= Your instructions =
What is needed is an exact copy of all the data.

------ Provided data ------

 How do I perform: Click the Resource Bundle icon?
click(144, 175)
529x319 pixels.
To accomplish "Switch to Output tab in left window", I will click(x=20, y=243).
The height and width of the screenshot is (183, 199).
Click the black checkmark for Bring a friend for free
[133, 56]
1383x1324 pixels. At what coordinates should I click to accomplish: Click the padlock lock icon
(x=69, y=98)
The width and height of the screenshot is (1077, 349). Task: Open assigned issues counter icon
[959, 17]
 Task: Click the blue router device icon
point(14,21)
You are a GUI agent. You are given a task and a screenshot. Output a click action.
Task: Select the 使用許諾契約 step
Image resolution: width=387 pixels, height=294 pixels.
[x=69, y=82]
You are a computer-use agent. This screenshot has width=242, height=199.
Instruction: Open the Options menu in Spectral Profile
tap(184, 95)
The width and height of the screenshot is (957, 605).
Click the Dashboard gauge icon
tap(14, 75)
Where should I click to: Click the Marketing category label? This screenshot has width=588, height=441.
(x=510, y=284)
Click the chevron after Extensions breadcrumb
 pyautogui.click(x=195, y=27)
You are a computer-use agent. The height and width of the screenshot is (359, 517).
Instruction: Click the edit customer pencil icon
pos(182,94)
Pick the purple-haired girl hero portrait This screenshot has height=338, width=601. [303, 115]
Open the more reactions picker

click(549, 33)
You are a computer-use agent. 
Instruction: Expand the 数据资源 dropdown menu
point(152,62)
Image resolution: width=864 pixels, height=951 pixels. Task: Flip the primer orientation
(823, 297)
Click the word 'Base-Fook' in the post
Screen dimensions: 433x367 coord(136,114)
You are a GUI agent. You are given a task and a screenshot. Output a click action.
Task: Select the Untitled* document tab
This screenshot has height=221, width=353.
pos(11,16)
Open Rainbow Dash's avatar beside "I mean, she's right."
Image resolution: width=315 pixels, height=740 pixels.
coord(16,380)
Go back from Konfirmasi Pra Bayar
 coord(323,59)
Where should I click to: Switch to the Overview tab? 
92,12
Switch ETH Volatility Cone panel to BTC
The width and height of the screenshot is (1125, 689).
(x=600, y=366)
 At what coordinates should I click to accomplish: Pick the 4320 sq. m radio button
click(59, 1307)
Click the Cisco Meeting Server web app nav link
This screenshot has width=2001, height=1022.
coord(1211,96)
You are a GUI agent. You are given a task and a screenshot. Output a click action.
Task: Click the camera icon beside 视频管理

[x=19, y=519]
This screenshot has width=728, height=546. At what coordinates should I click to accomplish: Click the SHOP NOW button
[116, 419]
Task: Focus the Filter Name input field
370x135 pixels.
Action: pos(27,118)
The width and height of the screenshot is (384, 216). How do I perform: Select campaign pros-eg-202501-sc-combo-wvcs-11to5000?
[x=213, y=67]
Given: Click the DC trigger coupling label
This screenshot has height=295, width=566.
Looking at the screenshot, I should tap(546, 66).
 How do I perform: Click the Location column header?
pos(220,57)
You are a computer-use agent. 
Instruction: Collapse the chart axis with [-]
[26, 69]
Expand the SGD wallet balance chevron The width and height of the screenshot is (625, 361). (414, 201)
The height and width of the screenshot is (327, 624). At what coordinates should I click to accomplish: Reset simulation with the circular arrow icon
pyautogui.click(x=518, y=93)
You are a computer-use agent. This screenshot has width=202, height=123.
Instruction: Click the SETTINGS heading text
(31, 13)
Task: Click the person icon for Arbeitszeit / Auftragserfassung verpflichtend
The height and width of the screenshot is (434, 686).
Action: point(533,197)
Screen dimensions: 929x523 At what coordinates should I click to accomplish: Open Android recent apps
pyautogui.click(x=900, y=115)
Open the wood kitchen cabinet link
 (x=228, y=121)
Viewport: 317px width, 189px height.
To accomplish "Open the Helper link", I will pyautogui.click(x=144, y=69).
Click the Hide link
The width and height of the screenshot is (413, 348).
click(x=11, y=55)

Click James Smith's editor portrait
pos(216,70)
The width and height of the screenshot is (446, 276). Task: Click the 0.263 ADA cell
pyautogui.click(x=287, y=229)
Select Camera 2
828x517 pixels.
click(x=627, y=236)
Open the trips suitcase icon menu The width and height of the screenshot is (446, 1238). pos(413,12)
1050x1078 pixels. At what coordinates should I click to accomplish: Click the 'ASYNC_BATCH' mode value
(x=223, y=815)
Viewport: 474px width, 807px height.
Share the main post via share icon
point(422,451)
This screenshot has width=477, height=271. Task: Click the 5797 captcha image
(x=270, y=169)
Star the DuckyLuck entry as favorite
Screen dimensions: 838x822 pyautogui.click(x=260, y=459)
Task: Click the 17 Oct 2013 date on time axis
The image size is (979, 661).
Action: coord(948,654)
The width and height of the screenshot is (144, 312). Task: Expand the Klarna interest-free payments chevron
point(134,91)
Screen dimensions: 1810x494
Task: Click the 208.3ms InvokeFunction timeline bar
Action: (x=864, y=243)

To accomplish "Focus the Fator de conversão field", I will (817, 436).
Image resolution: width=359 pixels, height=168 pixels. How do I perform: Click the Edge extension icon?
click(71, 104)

------

= Problem solution =
 How do I perform: Click the Resource Bundle icon?
click(144, 175)
529x319 pixels.
To accomplish "Switch to Output tab in left window", I will click(x=20, y=243).
The height and width of the screenshot is (183, 199).
Click the black checkmark for Bring a friend for free
[133, 56]
1383x1324 pixels. At what coordinates should I click to accomplish: Click the padlock lock icon
(x=69, y=98)
The width and height of the screenshot is (1077, 349). Task: Open assigned issues counter icon
[959, 17]
 Task: Click the blue router device icon
point(14,21)
You are a GUI agent. You are given a task and a screenshot. Output a click action.
Task: Select the 使用許諾契約 step
Image resolution: width=387 pixels, height=294 pixels.
[x=69, y=82]
You are a computer-use agent. This screenshot has width=242, height=199.
Instruction: Open the Options menu in Spectral Profile
tap(184, 95)
The width and height of the screenshot is (957, 605).
Click the Dashboard gauge icon
tap(14, 75)
Where should I click to: Click the Marketing category label? This screenshot has width=588, height=441.
(x=510, y=284)
Click the chevron after Extensions breadcrumb
 pyautogui.click(x=195, y=27)
You are a computer-use agent. The height and width of the screenshot is (359, 517).
Instruction: Click the edit customer pencil icon
pos(182,94)
Pick the purple-haired girl hero portrait This screenshot has height=338, width=601. [303, 115]
Open the more reactions picker

click(549, 33)
You are a computer-use agent. 
Instruction: Expand the 数据资源 dropdown menu
point(152,62)
Image resolution: width=864 pixels, height=951 pixels. Task: Flip the primer orientation
(823, 297)
Click the word 'Base-Fook' in the post
Screen dimensions: 433x367 coord(136,114)
You are a GUI agent. You are given a task and a screenshot. Output a click action.
Task: Select the Untitled* document tab
This screenshot has height=221, width=353.
pos(11,16)
Open Rainbow Dash's avatar beside "I mean, she's right."
Image resolution: width=315 pixels, height=740 pixels.
coord(16,380)
Go back from Konfirmasi Pra Bayar
 coord(323,59)
Where should I click to: Switch to the Overview tab? 
92,12
Switch ETH Volatility Cone panel to BTC
The width and height of the screenshot is (1125, 689).
(x=600, y=366)
 At what coordinates should I click to accomplish: Pick the 4320 sq. m radio button
click(59, 1307)
Click the Cisco Meeting Server web app nav link
This screenshot has width=2001, height=1022.
coord(1211,96)
You are a GUI agent. You are given a task and a screenshot. Output a click action.
Task: Click the camera icon beside 视频管理

[x=19, y=519]
This screenshot has width=728, height=546. At what coordinates should I click to accomplish: Click the SHOP NOW button
[116, 419]
Task: Focus the Filter Name input field
370x135 pixels.
Action: pos(27,118)
The width and height of the screenshot is (384, 216). How do I perform: Select campaign pros-eg-202501-sc-combo-wvcs-11to5000?
[x=213, y=67]
Given: Click the DC trigger coupling label
This screenshot has height=295, width=566.
Looking at the screenshot, I should tap(546, 66).
 How do I perform: Click the Location column header?
pos(220,57)
You are a computer-use agent. 
Instruction: Collapse the chart axis with [-]
[26, 69]
Expand the SGD wallet balance chevron The width and height of the screenshot is (625, 361). (414, 201)
The height and width of the screenshot is (327, 624). At what coordinates should I click to accomplish: Reset simulation with the circular arrow icon
pyautogui.click(x=518, y=93)
You are a computer-use agent. This screenshot has width=202, height=123.
Instruction: Click the SETTINGS heading text
(31, 13)
Task: Click the person icon for Arbeitszeit / Auftragserfassung verpflichtend
The height and width of the screenshot is (434, 686).
Action: point(533,197)
Screen dimensions: 929x523 At what coordinates should I click to accomplish: Open Android recent apps
pyautogui.click(x=900, y=115)
Open the wood kitchen cabinet link
 (x=228, y=121)
Viewport: 317px width, 189px height.
To accomplish "Open the Helper link", I will pyautogui.click(x=144, y=69).
Click the Hide link
The width and height of the screenshot is (413, 348).
click(x=11, y=55)

Click James Smith's editor portrait
pos(216,70)
The width and height of the screenshot is (446, 276). Task: Click the 0.263 ADA cell
pyautogui.click(x=287, y=229)
Select Camera 2
828x517 pixels.
click(x=627, y=236)
Open the trips suitcase icon menu The width and height of the screenshot is (446, 1238). pos(413,12)
1050x1078 pixels. At what coordinates should I click to accomplish: Click the 'ASYNC_BATCH' mode value
(x=223, y=815)
Viewport: 474px width, 807px height.
Share the main post via share icon
point(422,451)
This screenshot has width=477, height=271. Task: Click the 5797 captcha image
(x=270, y=169)
Star the DuckyLuck entry as favorite
Screen dimensions: 838x822 pyautogui.click(x=260, y=459)
Task: Click the 17 Oct 2013 date on time axis
The image size is (979, 661).
Action: coord(948,654)
The width and height of the screenshot is (144, 312). Task: Expand the Klarna interest-free payments chevron
point(134,91)
Screen dimensions: 1810x494
Task: Click the 208.3ms InvokeFunction timeline bar
Action: (x=864, y=243)

To accomplish "Focus the Fator de conversão field", I will (817, 436).
Image resolution: width=359 pixels, height=168 pixels. How do I perform: Click the Edge extension icon?
click(71, 104)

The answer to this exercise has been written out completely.